-- Tasks to complete --
A: Output everything in the Aruba thread from "I traded into" down to "(Sep 7, 2006)", copied word for word.
B: Give everything in the entries from the line containing "Image resolution: width=1377" down to the line containing "[x=516, y=254]" as a JSON list of strings, one per line, leaving out blank lines.

-- Text passage --
Is it the kind of rain that is 10 minutes and then the sun comes out or does it stay rainy all day?


----------



## chrisnwillie (Sep 5, 2006)

Usually it's that kind of rain...rain for 10 minutes and then it stops....but in the past two years, they have had days of rain in November, December and January. Weird for them.


----------



## Bootser (Sep 6, 2006)

I traded into Casa del Mar in 2004 in early Dec. and I am going back this year in 2006. It seemed like a nice resort, good location. Can't comment on kid friendly, however I do know that there were some families there with school age kids. I put in for the Costa Linda and Playa Linda, but the CDM was first to come up. The Costa Linda is fairly close to the CDM. In 2004 in Dec. the place seemed deserted.
Aruba Beach Club is right next door, in fact the lobbies connect via a hall. It seemed nice as well although I did not look at any of the rooms. The staff at the CDM was amazing and they truly do go out of their way to make your stay a pleasant one.
Good Luck.


----------



## shar (Sep 7, 2006)

I have to wonder if a green week will trade into Aruba at all, unless very short term. July is a very busy season as children are out of school.  July is a hard trade unlessyou have a powerful trader.

Shar


----------

-- Data rows --
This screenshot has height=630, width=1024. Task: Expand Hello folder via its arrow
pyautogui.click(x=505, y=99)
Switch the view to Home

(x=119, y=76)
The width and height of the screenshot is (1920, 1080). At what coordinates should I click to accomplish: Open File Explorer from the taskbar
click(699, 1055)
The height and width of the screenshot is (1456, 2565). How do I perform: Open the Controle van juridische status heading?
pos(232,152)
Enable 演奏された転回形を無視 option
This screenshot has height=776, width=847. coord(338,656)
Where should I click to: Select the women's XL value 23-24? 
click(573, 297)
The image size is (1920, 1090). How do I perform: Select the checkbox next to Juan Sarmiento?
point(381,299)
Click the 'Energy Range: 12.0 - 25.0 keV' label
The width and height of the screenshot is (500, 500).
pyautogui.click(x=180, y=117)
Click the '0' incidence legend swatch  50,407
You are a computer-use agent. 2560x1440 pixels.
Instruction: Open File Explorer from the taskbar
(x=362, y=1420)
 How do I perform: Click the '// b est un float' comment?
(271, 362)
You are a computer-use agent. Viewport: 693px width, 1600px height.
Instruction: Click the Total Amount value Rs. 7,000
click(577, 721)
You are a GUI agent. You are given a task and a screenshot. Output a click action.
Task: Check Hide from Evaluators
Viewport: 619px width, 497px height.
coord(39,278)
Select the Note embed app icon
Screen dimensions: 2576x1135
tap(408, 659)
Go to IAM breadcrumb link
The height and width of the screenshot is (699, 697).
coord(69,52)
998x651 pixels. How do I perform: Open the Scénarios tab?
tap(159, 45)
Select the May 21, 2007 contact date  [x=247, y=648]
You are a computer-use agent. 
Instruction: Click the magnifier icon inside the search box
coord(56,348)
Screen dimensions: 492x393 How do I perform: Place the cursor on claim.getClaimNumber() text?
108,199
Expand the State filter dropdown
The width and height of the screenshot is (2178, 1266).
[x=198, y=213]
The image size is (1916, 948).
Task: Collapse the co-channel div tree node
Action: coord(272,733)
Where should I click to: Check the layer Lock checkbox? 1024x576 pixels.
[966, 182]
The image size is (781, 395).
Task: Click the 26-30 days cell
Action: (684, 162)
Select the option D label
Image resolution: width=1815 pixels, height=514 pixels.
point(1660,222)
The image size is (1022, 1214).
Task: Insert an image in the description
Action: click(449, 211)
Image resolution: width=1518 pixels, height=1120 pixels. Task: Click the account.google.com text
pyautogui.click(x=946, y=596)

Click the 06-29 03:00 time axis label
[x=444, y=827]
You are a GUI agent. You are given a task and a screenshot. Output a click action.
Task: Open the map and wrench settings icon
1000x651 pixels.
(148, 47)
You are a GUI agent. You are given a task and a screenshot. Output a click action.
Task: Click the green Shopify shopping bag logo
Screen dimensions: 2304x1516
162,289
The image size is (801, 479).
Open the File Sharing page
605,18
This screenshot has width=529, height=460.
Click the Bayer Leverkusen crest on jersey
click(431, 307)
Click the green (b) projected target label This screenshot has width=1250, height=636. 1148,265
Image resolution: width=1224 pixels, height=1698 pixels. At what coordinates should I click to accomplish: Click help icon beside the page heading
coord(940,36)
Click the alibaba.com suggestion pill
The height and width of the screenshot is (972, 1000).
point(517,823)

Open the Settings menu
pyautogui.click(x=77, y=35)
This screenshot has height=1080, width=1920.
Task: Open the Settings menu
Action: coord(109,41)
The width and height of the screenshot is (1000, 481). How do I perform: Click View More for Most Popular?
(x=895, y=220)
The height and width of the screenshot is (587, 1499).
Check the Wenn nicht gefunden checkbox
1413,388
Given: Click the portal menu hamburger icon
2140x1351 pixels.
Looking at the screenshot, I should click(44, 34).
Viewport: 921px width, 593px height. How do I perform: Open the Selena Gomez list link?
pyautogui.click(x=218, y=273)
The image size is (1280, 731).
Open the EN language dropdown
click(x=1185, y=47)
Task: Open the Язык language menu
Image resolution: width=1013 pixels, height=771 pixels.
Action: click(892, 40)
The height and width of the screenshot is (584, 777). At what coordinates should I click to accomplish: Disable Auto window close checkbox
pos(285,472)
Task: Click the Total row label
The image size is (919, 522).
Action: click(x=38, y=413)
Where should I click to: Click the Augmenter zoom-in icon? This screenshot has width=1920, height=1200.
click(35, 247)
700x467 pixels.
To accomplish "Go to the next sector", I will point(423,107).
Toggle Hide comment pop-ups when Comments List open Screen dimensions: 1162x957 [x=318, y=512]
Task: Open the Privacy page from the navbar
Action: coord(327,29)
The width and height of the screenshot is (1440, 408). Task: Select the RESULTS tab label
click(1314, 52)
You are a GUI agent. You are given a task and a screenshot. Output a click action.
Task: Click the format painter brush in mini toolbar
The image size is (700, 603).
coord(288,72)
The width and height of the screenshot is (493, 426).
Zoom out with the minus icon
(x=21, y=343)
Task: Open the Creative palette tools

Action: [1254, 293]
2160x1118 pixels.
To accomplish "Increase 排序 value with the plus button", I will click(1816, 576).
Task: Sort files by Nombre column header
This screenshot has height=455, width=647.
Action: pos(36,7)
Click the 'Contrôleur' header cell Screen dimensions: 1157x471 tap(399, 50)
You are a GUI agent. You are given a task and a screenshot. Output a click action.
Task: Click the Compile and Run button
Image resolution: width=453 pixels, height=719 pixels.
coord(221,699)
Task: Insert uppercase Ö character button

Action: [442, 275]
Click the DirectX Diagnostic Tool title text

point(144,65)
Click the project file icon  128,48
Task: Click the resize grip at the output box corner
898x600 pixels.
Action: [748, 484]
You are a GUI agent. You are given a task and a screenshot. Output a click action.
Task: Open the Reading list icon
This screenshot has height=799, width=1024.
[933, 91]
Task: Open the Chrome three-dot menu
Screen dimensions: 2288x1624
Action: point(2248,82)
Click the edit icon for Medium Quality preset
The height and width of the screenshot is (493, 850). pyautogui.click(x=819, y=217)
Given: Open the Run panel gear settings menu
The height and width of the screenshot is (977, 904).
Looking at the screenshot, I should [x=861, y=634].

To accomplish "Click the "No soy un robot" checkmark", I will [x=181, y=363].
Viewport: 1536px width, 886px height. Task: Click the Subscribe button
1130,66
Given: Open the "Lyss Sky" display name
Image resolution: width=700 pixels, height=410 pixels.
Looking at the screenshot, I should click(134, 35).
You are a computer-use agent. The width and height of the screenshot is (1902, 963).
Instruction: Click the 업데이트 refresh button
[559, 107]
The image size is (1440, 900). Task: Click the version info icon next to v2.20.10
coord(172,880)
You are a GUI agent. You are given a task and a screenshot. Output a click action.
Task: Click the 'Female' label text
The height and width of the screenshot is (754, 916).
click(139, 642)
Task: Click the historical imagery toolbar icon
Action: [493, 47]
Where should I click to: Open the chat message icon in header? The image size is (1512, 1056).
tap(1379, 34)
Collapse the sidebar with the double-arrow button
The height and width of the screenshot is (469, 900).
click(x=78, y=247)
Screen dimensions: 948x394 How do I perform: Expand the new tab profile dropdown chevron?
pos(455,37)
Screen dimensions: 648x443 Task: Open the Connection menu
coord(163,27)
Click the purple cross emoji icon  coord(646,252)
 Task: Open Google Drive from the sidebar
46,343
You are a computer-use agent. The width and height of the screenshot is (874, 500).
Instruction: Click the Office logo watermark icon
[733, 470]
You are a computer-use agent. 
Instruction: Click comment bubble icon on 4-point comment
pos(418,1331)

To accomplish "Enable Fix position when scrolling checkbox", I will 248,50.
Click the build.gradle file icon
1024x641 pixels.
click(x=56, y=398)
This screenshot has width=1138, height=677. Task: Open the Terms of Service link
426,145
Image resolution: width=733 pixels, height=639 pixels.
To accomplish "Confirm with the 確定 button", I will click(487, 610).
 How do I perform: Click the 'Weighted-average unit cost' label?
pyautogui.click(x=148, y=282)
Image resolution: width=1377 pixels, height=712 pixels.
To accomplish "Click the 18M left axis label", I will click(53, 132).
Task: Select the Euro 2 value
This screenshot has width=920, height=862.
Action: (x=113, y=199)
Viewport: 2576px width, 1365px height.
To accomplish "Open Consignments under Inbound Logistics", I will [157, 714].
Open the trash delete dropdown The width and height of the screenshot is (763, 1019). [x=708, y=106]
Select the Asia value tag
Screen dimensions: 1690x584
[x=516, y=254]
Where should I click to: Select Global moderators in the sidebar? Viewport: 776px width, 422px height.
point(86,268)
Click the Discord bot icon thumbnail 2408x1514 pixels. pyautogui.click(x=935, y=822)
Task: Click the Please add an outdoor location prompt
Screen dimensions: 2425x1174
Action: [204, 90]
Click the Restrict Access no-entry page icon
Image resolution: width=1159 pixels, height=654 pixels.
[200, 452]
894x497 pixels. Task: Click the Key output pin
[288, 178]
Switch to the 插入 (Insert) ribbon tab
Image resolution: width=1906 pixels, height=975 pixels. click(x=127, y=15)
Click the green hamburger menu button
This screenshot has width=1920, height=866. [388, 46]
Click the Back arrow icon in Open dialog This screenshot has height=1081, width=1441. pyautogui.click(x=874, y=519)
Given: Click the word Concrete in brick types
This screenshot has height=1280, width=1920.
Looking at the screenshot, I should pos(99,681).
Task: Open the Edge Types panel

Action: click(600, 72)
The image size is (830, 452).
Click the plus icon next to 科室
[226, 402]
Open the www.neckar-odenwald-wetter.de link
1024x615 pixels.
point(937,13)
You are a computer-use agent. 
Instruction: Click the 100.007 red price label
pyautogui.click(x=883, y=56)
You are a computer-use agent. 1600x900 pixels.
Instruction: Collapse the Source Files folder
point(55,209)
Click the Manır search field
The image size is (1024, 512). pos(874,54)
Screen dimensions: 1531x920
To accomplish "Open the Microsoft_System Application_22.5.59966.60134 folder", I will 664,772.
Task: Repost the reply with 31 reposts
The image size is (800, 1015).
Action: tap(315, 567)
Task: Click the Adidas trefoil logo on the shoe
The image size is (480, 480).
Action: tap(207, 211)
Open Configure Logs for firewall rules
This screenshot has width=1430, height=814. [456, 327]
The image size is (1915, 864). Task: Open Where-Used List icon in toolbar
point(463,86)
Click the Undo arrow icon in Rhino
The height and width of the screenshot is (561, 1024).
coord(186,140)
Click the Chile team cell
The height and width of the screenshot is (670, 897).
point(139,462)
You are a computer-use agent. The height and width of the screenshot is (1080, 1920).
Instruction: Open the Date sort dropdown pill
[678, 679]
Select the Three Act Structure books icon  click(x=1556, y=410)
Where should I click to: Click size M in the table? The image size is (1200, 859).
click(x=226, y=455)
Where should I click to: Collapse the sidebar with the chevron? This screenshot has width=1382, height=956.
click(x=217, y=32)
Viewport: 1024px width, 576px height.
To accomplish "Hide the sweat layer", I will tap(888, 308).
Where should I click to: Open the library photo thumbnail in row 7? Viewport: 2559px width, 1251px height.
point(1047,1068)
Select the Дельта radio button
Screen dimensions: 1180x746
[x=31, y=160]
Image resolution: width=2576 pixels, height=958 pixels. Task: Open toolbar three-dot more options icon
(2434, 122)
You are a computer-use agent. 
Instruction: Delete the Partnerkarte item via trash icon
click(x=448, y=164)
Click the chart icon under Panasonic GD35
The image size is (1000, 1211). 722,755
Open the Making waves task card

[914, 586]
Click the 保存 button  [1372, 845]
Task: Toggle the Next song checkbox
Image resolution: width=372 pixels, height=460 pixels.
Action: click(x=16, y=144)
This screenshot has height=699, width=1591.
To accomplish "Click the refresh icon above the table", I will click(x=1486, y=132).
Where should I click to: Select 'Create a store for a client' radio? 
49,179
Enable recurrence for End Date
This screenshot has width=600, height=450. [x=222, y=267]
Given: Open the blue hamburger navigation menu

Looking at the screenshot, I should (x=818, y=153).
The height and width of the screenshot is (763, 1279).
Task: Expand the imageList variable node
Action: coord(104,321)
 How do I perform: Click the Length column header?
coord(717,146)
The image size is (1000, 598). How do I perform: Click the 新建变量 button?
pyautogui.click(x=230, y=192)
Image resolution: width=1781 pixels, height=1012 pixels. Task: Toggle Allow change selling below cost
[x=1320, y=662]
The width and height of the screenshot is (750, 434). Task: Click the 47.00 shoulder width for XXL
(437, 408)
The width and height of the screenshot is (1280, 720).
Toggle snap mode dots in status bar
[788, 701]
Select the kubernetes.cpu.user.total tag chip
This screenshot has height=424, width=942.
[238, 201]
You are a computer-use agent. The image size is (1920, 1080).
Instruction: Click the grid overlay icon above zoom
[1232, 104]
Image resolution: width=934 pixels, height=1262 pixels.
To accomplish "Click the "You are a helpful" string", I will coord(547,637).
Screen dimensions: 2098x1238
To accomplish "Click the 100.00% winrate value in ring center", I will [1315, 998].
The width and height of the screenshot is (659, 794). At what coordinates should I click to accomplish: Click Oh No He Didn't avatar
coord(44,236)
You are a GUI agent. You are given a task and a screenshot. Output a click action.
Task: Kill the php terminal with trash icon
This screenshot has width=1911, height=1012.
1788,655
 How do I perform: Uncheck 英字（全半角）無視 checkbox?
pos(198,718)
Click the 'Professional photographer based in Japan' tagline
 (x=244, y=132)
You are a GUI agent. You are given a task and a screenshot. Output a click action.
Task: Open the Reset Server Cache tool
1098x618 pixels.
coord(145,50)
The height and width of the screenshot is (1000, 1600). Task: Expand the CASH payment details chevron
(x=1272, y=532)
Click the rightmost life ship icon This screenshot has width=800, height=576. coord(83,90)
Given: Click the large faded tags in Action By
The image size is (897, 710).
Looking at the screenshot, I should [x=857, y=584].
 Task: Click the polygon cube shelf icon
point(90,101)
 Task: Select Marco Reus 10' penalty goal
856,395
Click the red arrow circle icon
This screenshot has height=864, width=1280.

-- Final answers --
A:
I traded into Casa del Mar in 2004 in early Dec. and I am going back this year in 2006. It seemed like a nice resort, good location. Can't comment on kid friendly, however I do know that there were some families there with school age kids. I put in for the Costa Linda and Playa Linda, but the CDM was first to come up. The Costa Linda is fairly close to the CDM. In 2004 in Dec. the place seemed deserted.
Aruba Beach Club is right next door, in fact the lobbies connect via a hall. It seemed nice as well although I did not look at any of the rooms. The staff at the CDM was amazing and they truly do go out of their way to make your stay a pleasant one.
Good Luck.


----------



## shar (Sep 7, 2006)

B:
[
  "Image resolution: width=1377 pixels, height=712 pixels.",
  "To accomplish \"Click the 18M left axis label\", I will click(53, 132).",
  "Task: Select the Euro 2 value",
  "This screenshot has width=920, height=862.",
  "Action: (x=113, y=199)",
  "Viewport: 2576px width, 1365px height.",
  "To accomplish \"Open Consignments under Inbound Logistics\", I will [157, 714].",
  "Open the trash delete dropdown The width and height of the screenshot is (763, 1019). [x=708, y=106]",
  "Select the Asia value tag",
  "Screen dimensions: 1690x584",
  "[x=516, y=254]"
]